Let's say you have a list of functions.
fns = [walk, run, cheer]
1) You'll need a mapping from a string key to the python function.
Let's use a dictionary comprehension.
options = dict((fn.__name__, fn) for fn in fns)
Alternatively you can build the dictionary with arbitrary keys.
options = {"Walking": walk, "Running": run, "Cheering": cheer}
2) Get a reference to the function by accessing the dictionary item with the functions name.
options['run'](*args)
3) ???
4) Profit
Had a chance to do a small bit of research on this today, but I don't actually use Maya Python so this may not be viable code -- at least it should be close!
def walk(*args):
print ("walking")
def run(*args)
print ("running")
def cheer(*args)
print ("cheer")
fncdict = {"Walking":walk,"Running":run,"Cheering":cheer}
def dofunc(funcname):
try: fncdict[funcname]()
except KeyError: print("adsmith doesn't really know how this crap works,
and gave you some really shoddy advice.

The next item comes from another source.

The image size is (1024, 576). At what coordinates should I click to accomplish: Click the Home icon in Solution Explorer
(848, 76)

Go downvote
his answer.")
Type = cmds.optionMenu('type',w = 300 ,label = 'Type of crowd:')
# Please don't name things this way! naming conventions in PEP 8
# make this look like a class not an instance of optionMenu
cmds.menuItem( label='Walking', parent = Type )

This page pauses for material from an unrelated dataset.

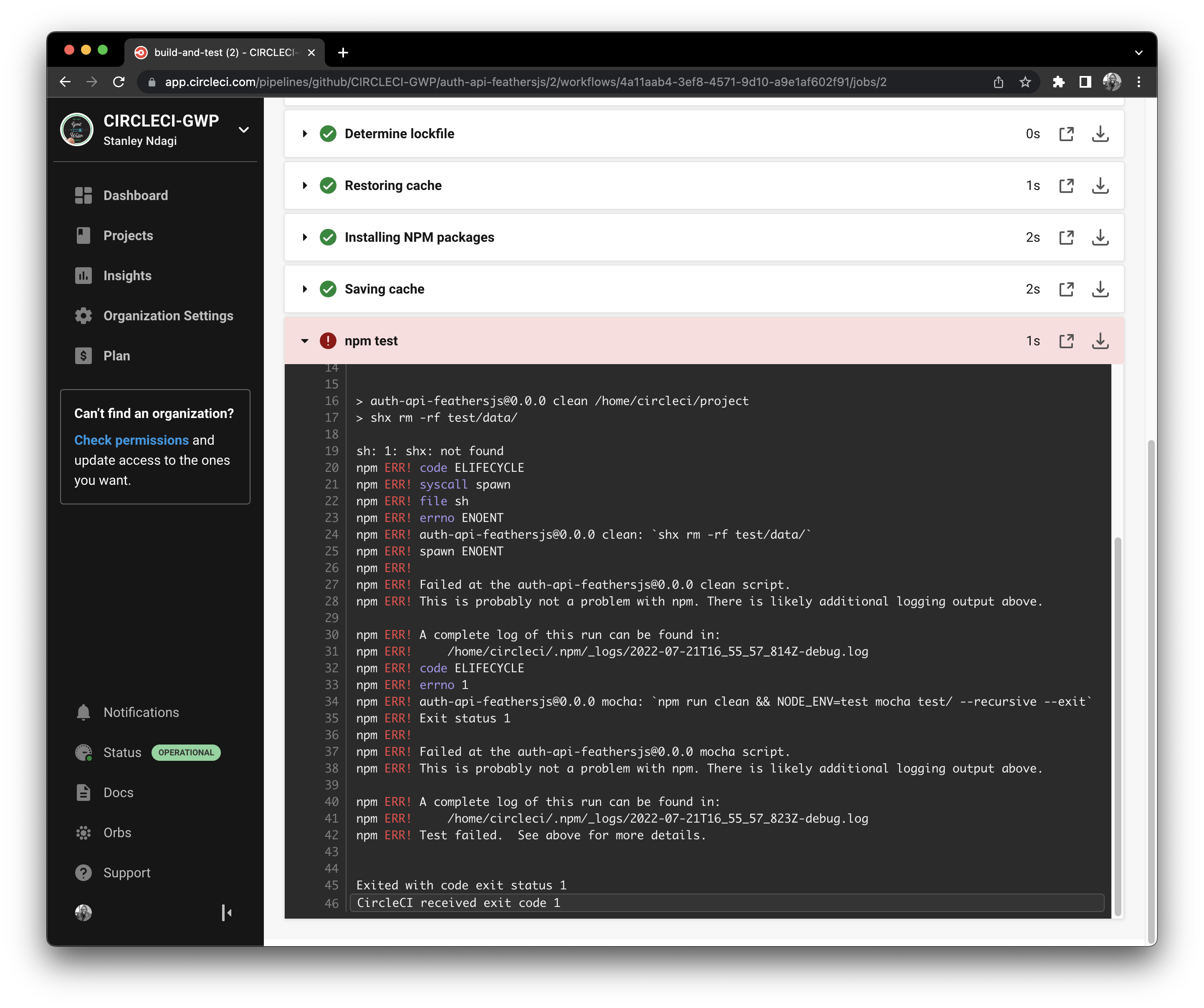Download the npm test step output
This screenshot has width=1204, height=1008.
click(1099, 341)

cmds.menuItem( label='Running', parent = Type )
cmds.menuItem( label='Cheering', parent = Type )
cmds.button('Build',command = lambda x: dofunc(Type.value))

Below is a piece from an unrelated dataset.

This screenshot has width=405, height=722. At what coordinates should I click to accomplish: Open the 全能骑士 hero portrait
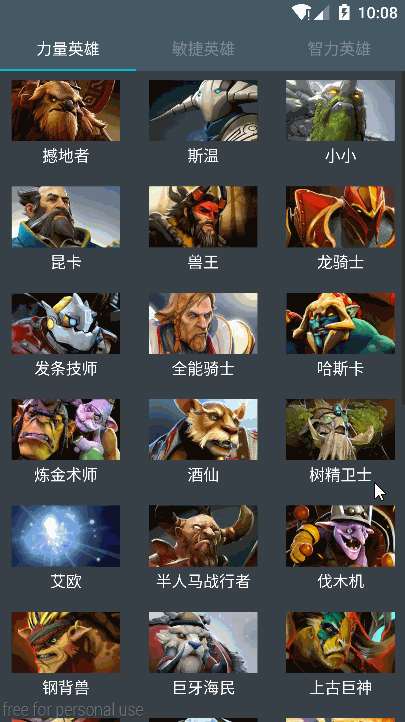click(x=203, y=323)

# I'm assuming this is the button you want to use to say "GO", right?
From the little I've read, it looks like optionMenu.value refers to the text in the active menuItem, but I can't say for sure -- it may just be the text for that optionMenu in which case the button will call dofunc('Type of crowd:') which will return the exception I built to shame myself.
Here's an alternative that I KNOW will work, but it's ugly and unnecessary.
# all
# those
# functions
# go
# here
# including
# the dict and dofunc
activeMenuItem = None
Type = cmds.optionMenu('type',w = 300 ,label = 'Type of crowd:',
changeCommand = lambda x: activeMenuItem = x)
# this fails because you can't do assignments in a lambda -- OOPS!!
cmds.menuItem( label='Walking', parent = Type )
cmds.menuItem( label='Running', parent = Type )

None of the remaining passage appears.